Southern European countries are also characterized by the greater importance attached to traditions and to stronger family support than in other regimes (Ferrera 1996). Thus, the percentage of elderly people living in nursing homes is lower in Southern European states, where the provision of care for dependent partners at home is more frequent. This may lead to an overrepresentation of older people reporting poor health, given that our study only focuses on non-institutionalized older people. This is a common limitation in most published studies. Since there is a lack of information about institutionalized elderly people’s health for certain countries in the SHARE dataset, this group of population is often excluded from the analyses.

The countries of the Southern welfare regime have the oldest population. Moreover, these countries present a gender paradox: life expectancy for women is higher than for men although female life expectancy without activity limitation is lower than male’s. As a consequence there is a large group of the much older, composed by more women than men, who are more limited in their activity than men and who report worse health (Serrano-Alarcón and Perelman 2017). All these factors may be explaining the large gender health gap encountered for this group.

In the case of the Bismarckian regime, it is worth noting the good results this cluster often obtains in cross-country comparisons based on SRH. For the whole adult population, no gender health gap was found in prior research (Bambra et al. 2009), a result confirmed in our analysis for the elderly. Their pension system is generous but is an earning-related type, which benefits men’s health more, since they earn higher wages on average. In contrast, the provision of formal care is higher than in Southern countries, thus alleviating the charge of taking care of the male partner at home. All of these considerations are not conclusive and deserve deep further analysis.

Finally, it should be pointed out that our research has some limitations. Firstly, the use of a cross sectional design limits the interpretation of our results since causal inference cannot easily be drawn and it does not allow us to study the evolution of the elderly’s health as they age. Despite this limitation, our study provides a comprehensive analysis of differences in SRH among the age-related population groups at a given moment of time and its relation to welfare state regime typologies. Secondly, SRH is a subjective measure of health and this can generate some concerns especially when our study has a gender perspective. The gender gap in SRH may contain a gender-specific bias since women take into account objective and subjective issues of health (Benyamini, Leventhal and Leventhal 2000), although recent studies (Zajacova, Huzurbazar and Todd 2017) has shown that SRH is an equally good predictor for both genders.

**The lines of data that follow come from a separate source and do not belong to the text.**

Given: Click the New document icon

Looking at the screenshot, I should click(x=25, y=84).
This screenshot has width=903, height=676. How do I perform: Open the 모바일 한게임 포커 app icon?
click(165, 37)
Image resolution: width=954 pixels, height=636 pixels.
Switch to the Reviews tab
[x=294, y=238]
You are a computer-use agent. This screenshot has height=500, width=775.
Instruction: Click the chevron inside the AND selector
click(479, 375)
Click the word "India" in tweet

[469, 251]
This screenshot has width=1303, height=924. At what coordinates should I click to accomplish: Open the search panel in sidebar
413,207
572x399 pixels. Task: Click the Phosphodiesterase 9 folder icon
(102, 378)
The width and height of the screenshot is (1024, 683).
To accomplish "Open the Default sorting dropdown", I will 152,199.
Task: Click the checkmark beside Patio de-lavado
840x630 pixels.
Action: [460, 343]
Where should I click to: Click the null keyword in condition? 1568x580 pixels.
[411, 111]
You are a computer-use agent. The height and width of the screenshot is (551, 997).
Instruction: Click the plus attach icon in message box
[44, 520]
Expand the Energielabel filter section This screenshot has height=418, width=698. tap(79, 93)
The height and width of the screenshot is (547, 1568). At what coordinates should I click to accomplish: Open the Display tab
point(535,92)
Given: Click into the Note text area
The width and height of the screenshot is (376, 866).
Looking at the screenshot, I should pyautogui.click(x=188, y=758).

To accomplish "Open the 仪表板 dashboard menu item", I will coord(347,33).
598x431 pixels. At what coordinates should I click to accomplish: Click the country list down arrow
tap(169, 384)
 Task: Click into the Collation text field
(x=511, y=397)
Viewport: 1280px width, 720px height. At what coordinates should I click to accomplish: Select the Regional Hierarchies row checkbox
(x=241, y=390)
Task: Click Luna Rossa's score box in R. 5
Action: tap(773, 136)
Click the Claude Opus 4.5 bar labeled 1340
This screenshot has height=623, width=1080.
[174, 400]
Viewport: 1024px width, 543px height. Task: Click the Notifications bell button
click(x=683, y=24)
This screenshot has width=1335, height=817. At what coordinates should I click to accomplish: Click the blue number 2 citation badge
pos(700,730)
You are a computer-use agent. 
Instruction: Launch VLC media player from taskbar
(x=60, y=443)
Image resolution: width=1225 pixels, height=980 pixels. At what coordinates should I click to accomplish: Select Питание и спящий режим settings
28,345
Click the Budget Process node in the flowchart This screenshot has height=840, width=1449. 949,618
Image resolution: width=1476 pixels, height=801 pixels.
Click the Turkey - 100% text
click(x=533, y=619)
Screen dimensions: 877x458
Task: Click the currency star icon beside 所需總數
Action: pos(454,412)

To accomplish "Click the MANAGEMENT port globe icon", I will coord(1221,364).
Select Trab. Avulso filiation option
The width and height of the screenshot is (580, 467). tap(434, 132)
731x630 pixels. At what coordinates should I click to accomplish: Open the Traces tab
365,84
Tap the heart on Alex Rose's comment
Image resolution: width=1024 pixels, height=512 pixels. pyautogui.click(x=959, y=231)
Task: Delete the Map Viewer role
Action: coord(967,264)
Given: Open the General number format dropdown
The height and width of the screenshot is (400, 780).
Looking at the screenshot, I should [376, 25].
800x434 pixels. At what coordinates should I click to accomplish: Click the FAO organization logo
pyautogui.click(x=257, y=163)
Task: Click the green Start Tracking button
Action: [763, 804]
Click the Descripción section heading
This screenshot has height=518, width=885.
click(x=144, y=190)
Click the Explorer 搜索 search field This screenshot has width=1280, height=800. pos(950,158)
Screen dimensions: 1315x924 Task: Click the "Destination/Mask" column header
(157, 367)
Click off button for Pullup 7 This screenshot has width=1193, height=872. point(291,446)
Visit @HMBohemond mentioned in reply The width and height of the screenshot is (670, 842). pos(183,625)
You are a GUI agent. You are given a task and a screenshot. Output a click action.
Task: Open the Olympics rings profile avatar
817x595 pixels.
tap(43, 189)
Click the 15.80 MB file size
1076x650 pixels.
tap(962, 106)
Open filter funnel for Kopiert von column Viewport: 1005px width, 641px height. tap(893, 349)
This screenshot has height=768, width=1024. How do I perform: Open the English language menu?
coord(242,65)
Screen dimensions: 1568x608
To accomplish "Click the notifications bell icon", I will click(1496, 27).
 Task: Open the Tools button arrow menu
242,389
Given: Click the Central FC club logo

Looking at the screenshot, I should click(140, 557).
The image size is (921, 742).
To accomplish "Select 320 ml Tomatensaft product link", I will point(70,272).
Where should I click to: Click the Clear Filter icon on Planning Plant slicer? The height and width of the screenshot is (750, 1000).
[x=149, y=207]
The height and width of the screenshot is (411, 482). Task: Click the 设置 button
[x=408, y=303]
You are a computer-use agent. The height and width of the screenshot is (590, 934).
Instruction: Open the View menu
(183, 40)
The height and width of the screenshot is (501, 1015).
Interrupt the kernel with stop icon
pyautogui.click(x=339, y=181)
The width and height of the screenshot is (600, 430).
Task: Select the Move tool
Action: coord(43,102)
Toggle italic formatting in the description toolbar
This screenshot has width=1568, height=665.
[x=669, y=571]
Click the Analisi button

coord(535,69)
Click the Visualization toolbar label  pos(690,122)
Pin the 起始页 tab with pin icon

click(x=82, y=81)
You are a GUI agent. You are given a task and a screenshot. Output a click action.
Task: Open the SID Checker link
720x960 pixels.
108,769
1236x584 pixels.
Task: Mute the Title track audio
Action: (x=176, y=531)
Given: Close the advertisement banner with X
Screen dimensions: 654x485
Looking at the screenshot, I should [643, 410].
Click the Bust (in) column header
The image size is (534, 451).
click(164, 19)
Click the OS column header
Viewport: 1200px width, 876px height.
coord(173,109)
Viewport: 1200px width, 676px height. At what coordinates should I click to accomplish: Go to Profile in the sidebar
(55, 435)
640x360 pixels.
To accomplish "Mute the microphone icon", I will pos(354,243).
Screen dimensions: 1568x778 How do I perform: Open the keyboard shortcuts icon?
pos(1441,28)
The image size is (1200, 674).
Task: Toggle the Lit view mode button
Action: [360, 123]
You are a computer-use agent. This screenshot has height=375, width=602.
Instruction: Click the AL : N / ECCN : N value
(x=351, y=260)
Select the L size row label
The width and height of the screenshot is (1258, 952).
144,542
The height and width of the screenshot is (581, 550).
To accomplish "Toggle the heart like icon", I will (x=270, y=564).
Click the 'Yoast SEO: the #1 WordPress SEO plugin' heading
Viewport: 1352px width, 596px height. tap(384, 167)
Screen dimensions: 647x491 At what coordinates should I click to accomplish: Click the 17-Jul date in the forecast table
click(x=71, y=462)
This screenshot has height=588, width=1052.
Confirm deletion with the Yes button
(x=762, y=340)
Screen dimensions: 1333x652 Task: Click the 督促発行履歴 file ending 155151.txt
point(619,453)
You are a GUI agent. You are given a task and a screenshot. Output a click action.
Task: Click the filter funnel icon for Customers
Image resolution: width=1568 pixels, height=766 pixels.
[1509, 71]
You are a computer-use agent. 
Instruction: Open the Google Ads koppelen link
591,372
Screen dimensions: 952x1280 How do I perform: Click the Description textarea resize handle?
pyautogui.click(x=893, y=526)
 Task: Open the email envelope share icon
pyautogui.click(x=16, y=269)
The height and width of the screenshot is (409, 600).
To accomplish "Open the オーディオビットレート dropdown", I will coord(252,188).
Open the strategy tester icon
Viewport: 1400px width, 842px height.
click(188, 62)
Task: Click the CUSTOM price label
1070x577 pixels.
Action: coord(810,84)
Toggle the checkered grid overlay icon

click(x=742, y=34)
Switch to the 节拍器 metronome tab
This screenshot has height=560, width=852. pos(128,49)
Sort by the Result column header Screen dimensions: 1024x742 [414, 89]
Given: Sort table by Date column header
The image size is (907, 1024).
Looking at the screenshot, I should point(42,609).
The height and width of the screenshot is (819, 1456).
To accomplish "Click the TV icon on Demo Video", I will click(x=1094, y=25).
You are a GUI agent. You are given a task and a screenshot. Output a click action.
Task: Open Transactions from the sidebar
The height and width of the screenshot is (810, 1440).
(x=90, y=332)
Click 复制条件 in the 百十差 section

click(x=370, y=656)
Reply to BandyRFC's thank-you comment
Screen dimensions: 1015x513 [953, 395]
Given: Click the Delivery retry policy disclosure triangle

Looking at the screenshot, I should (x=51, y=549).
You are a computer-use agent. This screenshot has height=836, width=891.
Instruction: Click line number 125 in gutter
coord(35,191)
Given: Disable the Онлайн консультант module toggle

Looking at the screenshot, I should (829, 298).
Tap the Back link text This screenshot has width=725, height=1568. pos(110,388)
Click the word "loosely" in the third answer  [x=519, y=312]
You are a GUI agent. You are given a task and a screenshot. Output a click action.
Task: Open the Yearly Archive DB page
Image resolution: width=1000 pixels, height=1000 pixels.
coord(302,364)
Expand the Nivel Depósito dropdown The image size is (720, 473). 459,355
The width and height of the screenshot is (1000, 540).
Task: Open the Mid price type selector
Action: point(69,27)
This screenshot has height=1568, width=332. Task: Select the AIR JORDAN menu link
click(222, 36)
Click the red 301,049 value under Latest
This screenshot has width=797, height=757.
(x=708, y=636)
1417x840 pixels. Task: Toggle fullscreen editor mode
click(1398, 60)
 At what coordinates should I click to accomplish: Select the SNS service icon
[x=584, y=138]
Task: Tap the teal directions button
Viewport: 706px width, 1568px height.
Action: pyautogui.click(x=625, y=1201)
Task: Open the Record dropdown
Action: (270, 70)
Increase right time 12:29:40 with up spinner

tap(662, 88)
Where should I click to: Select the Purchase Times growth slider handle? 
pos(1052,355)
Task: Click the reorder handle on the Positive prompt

Moreover, when a wide geographical area is considered, social and cultural differences between countries can bias how individuals perceive their health (Jürges 2007), although there is not a general conclusion (Desesquelles, Egidi and Salvatore 2009). In order to overcome the doubts generated by the subjectivity of the SRH, we performed a sensitivity analysis considering the following three indicators as alternative health outcomes: difficulty doing at least one of six activities of daily living, problems with at least one of seven instrumental activities of daily living, and some limitation with mobility, arm function and fine motor. All of them are indicators of physical health provided by the survey. The results obtained with these outcomes are similar to those generated by the analysis carried out with self-rated health.

5 Conclusions

The study has shown that there are major differences among the European elderly in terms of SRH related to age, gender and country that deserve to be pointed out. Further research is needed to shed light on the mechanisms through which certain welfare state types have succeed in reducing such inequalities. When considering age, the very old are the most vulnerable group, with the problem proving to be particularly serious in Eastern and Southern Europe, and in the latter case, especially for women. Initiatives aimed at improving specialized support for these population groups emerge as a priority in such countries.